Their vineyards are pretty close to the cascina, mostly in Valfaccenda, in Canale on the hills which line Le Rocche - a proper landmark in Roero - with few old plots rented in Valmaggiore in Vezza, Madonna di Loreto in Canale and San Grato in Santo Stefano Roero.
The soils of Roero are made of sand - precisely called ‘sabbie astiane’ -, that anciently formed the sea bed of Padania gulf, mixed with older clay sheets and small quantities of silt.
This terroir helps them to make salty, juicy and chewy wines: this is their natural identity, this is our Roero.
The two most iconic grapes of Roero, Arneis and Nebbiolo, traditionally meet each other finding a balance in this land. They signed an exclusive contract with these varieties, conscious that only using the most deep-rooted grapes they can truly vinify a territory.
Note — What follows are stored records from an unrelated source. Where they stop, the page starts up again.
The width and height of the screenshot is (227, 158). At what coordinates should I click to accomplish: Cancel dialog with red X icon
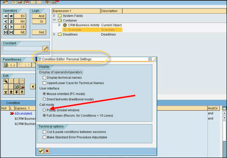(47, 151)
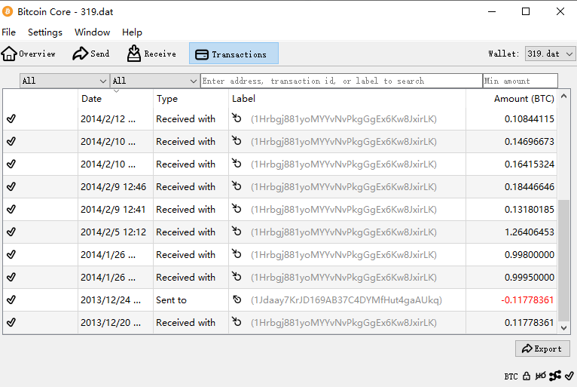Click the crossed-out HD wallet status icon
This screenshot has height=387, width=577.
tap(540, 376)
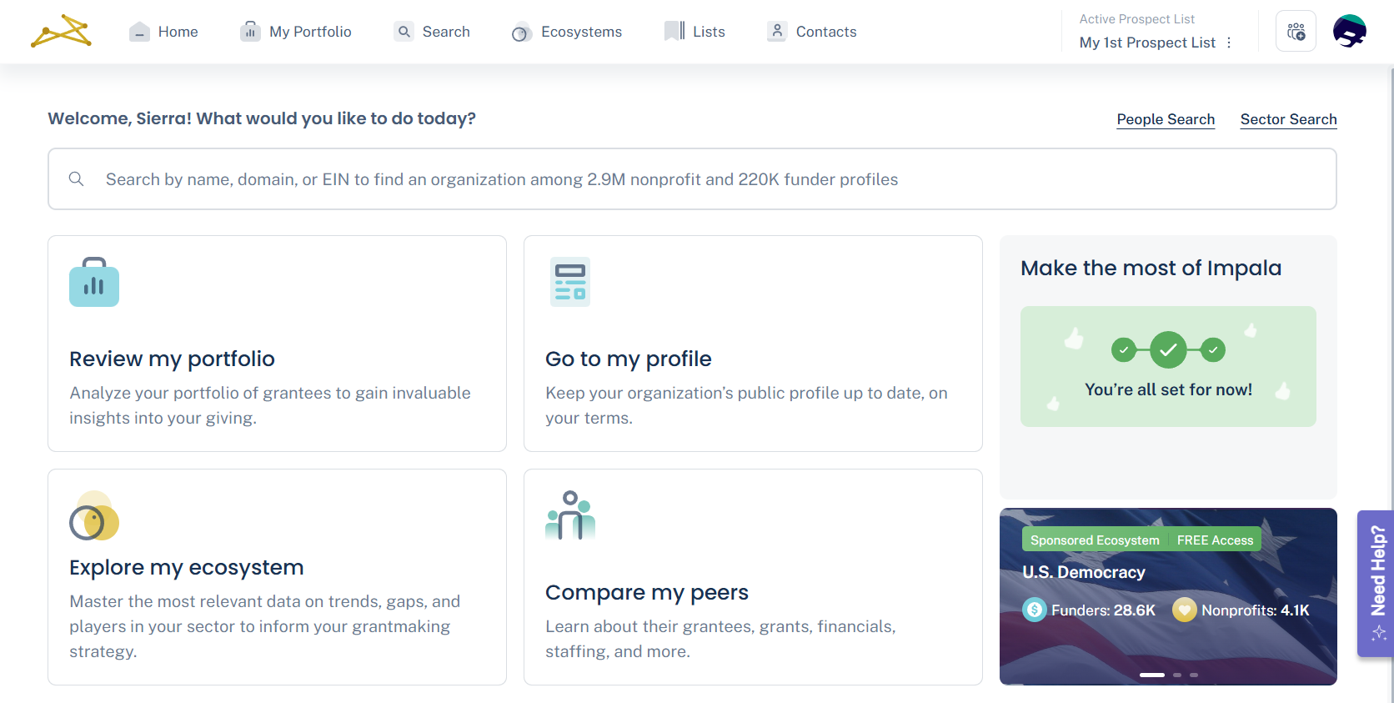The height and width of the screenshot is (703, 1394).
Task: Click the profile form icon
Action: tap(570, 282)

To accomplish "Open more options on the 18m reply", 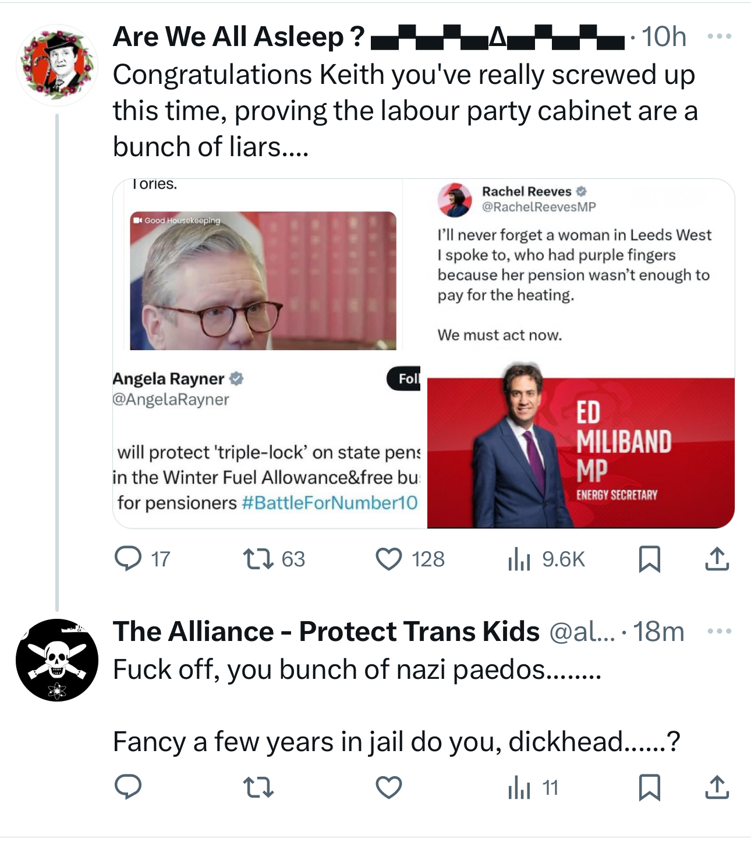I will (719, 632).
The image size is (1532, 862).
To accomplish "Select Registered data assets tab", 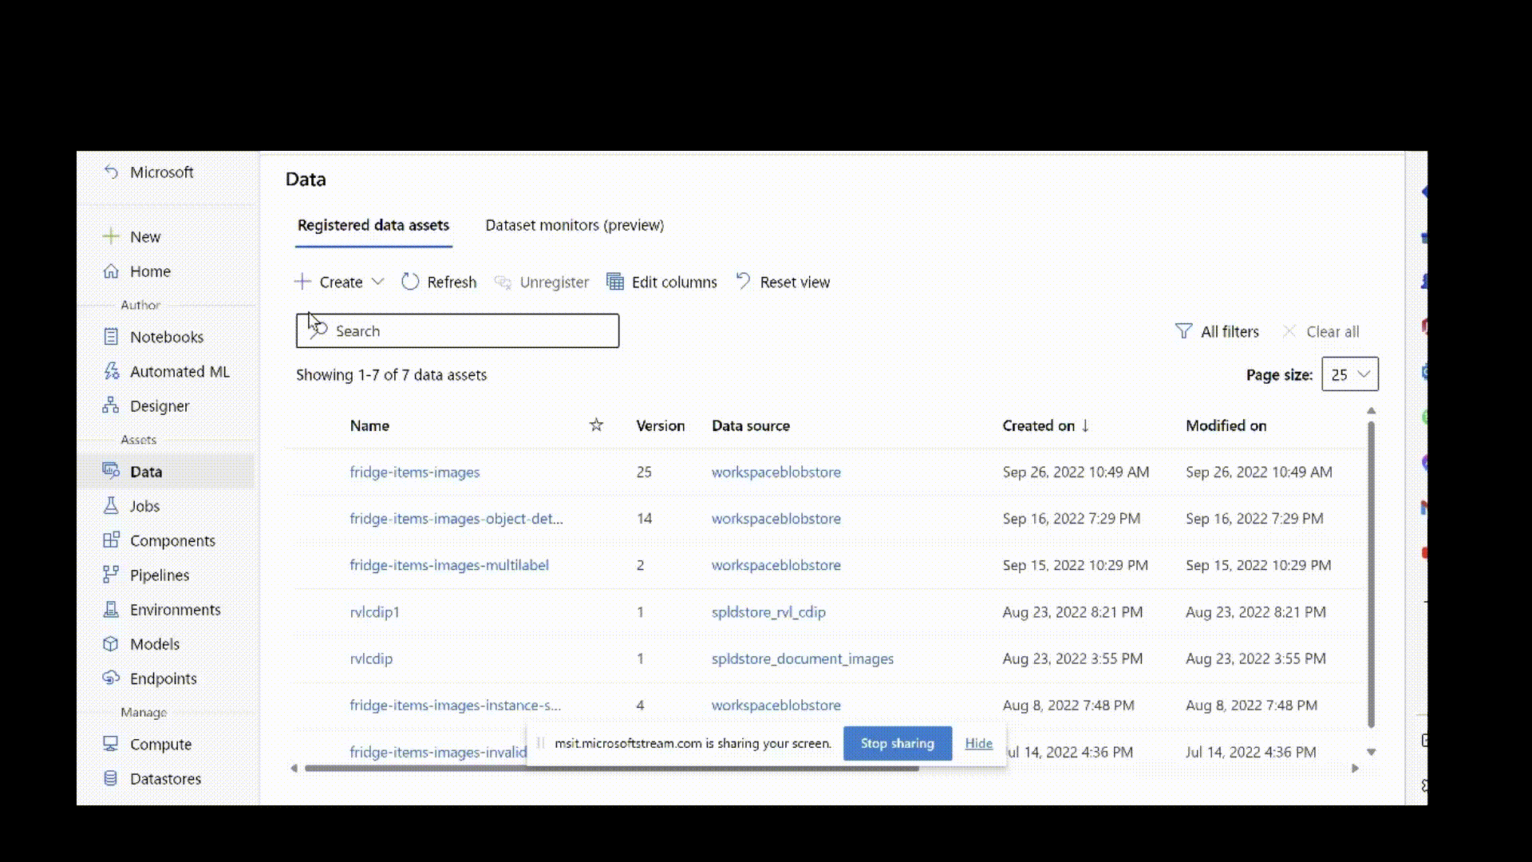I will 373,224.

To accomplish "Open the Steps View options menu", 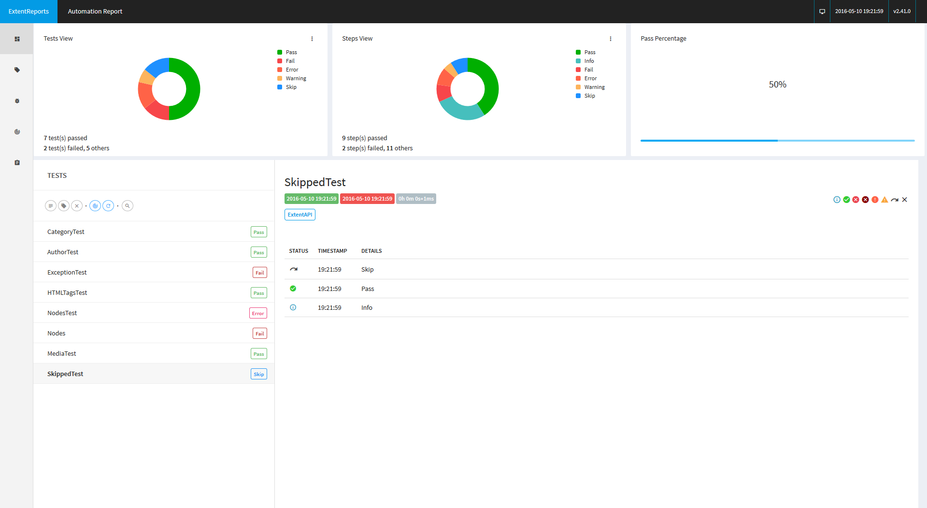I will point(611,39).
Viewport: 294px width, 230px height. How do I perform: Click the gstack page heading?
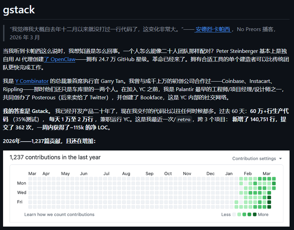pos(19,10)
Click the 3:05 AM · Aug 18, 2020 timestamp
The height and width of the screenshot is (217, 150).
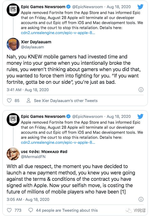point(28,200)
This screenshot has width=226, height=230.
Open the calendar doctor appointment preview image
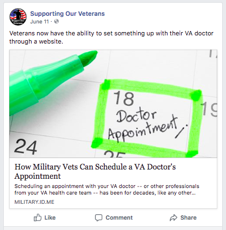click(x=113, y=104)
The viticulture on these hills has a real ancient history, justified by the ideal conditions of soils, climate and of course by the adaptation of the grapes. Actually these three factors can’t be changed - hopefully - by humans actions; their agriculture approach is made of observation with the goal of creating the best sanitary and expression conditions for plants and for its fruits.
They strongly believe that a wine may exist only as a natural consequence of a territory and as a result of a pondered approach both in vineyard and in cellar.
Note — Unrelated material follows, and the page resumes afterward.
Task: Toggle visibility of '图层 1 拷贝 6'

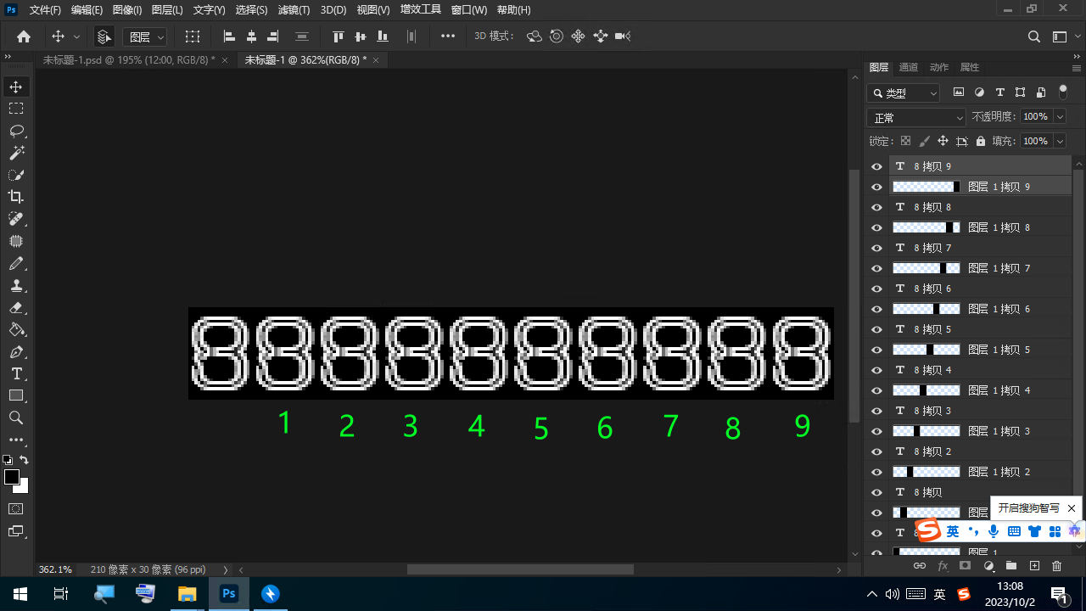Action: click(x=877, y=309)
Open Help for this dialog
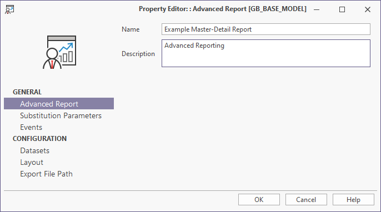 353,200
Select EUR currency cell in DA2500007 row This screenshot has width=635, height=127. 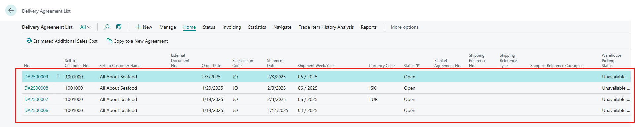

They make authentic wines that are strongly characterized by Piedmont and Roero taste.
Their wines should transfer its origin to the drinker: the scents of the vines and the taste of the grape, the health of the plant and the gurgling of the barrel.
They work in the same way both in the cellar and in the vineyard: their wines are the result of a vinification that do not take away or add anything to the natural transformation of the grapes, since they believe in a conservative enology.
They would basically call their wines Roero; they are Nebbiolo and Arneis, the real expressions of different vineyards and of their work. The taste is strongly marked by sands and sea fossils and these wines may sometimes confuse and displace; actually there are Nebbiolo more expressive by nose and Arneis more remarkable by mouth, in a rhythmic succession of hues, aromas and flavours.